Doppelt so viele Gäste, als angekündigt. Mehr als 2.700 Leute kamen zum SPÖ-Wahlkampfauftakt in die Messehalle Oberwart und feierten Spitzenkandidat Hans Peter Doskozil.

Von Carina Fenz. Erstellt am 03. Januar 2020 (19:53)

Aus den knapp 1.300 angekündigten Gästen, sind es dann letztendlich doch viel mehr geworden. Knapp 2.700 Leute waren es am Freitagabend, die zum Wahlkampfauftakt der SPÖ Burgenland in die Messehalle nach Oberwart gekommen sind. Angesichts des Ansturms, mit dem die SPÖ nicht gerechnet hat und der auch zwischenzeitlich für etwas Chaos sorgte, mussten zusätzliche Sessel aufgestellt werden, um allen anwesenden Dosko-Fans einen Sitzplatz zu bieten, was aber dann doch nicht möglich war. Pünktlich um 18 Uhr ist der SPÖ-Spitzenkandidat Hans Peter Doskozil dann unter lauten „Dosko-Rufen“ und unter minutenlangem Applaus in die Messehalle einmarschiert.

"Das größte und kräftigste Freundschaft gebührt euch“, tönte es dann von Landesgeschäftsführer Christian Dax, der die knapp 2.700 Gäste begrüßte. Das ist ein Zeichen, das ist ein Signal“, so Dax.  

Carina Fenz

Höhepunkt war dann die knapp 30-minütige Rede von Spitzenkandidat Hans Peter Doskozil, der um 18:53 Uhr unter großem Applaus und sichtlich berührt von der Menschenmenge aufs Podium trat. „Das sind Emotionen, es bewegt einen, auch in Zeiten wie diesen. Hier sieht man, was es bedeutet, Sozialdemokratie zu leben, sozialdemokratisch zu denken und Sozialdemokratie mitfühlen zu können. Wir werden diese Wahl gewinnen ", tönte der burgenländische SPÖ-Chef in Richtung des Publikums.

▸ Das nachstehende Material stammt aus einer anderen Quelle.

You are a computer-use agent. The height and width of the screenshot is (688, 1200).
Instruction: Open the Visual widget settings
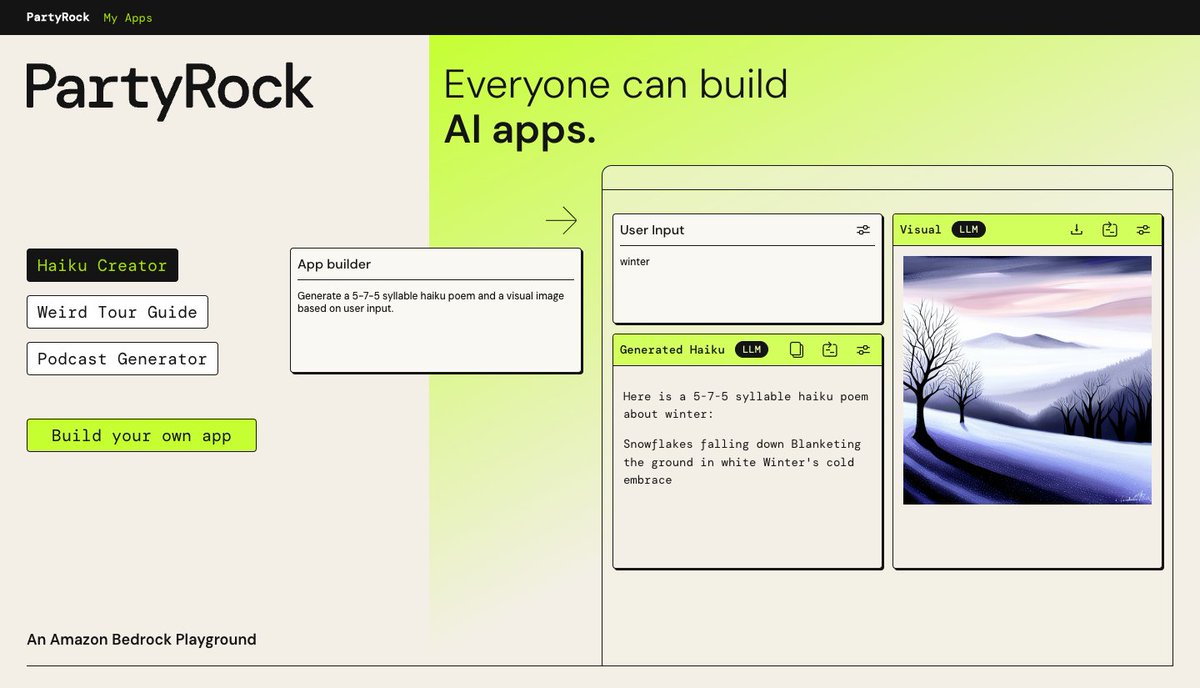[x=1143, y=229]
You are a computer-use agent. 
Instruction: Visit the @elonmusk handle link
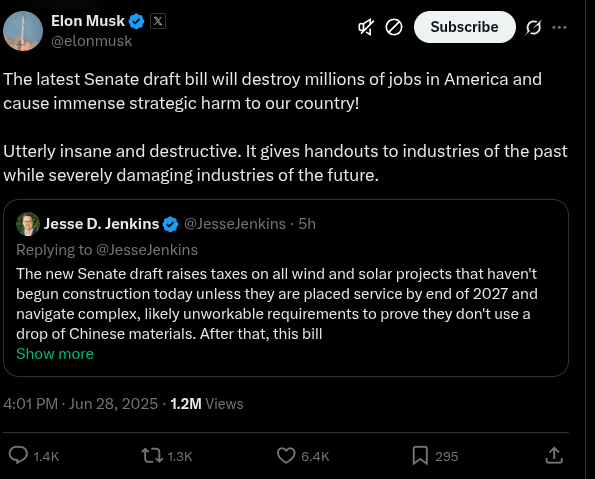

Auch einen Seitenhieb auf die Bundes-SPÖ konnte sich Doskozil nicht verkneifen: "2006 hat man einen Fehler auf Bundesebene gemacht, zum Preis der Macht, eine Koalition einzugehen, die der SPÖ geschadet hat, indem man auf das Innen- und Finanzministerium verzichtet hat. Hier ist es nicht mehr gelungen, soziale Themen, Themen, die die Menschen bewegen umzusetzen, den Preis bezahlen wir jetzt."

Angeschnitten wurden dann auch die Kernthemen Pflege, Mindestlohn von 1.700 Euro, die Klimapolitik, die so Doskozil "mit Hausverstand zu machen ist." "Gesellschaftspolitischer Ausgleich und Sozialpolitik zu machen, dass muss unsere Handschrift sein",  so Doskozil weiter.

Lexi

"Es geht am 26. Jänner darum, wer das Land reagiert. Im Vorfeld kann niemand sagen, was passieren wird. Wir können keinen Großmut haben, jetzt ist der Wähler am Wort und wir haben eine gute Ausgangsposition. Wir sind eine stolze Sozialdemokratie, aber die Zeiten der absoluten Mehrheiten sind vorbei. Wir müssen uns auch Gedanken machen, ob Türkis-NEOS-Grün möglich ist. Lasst euch nicht täuschen, wir brauchen ein Plus, das ist schwierig, aber nur im Burgenland möglich", stimmt Doskozil auf das Wahlkampf-Finale ein. 

Eine abschließende Botschaft gab es dann von Doskozil auch, nämlich an seine Parteikollegen: "Bitte denkt daran, dass es auch wichtigere Dinge als die Politik gibt, nämlich Gesundheit und Familie. Auch wenn der Wahlkampf hart und manchmal unfair ist, es geht darum, seinem Gegner und auch seinen Parteifreunden wieder in die Augen schauen zu können", erklärt Doskozil.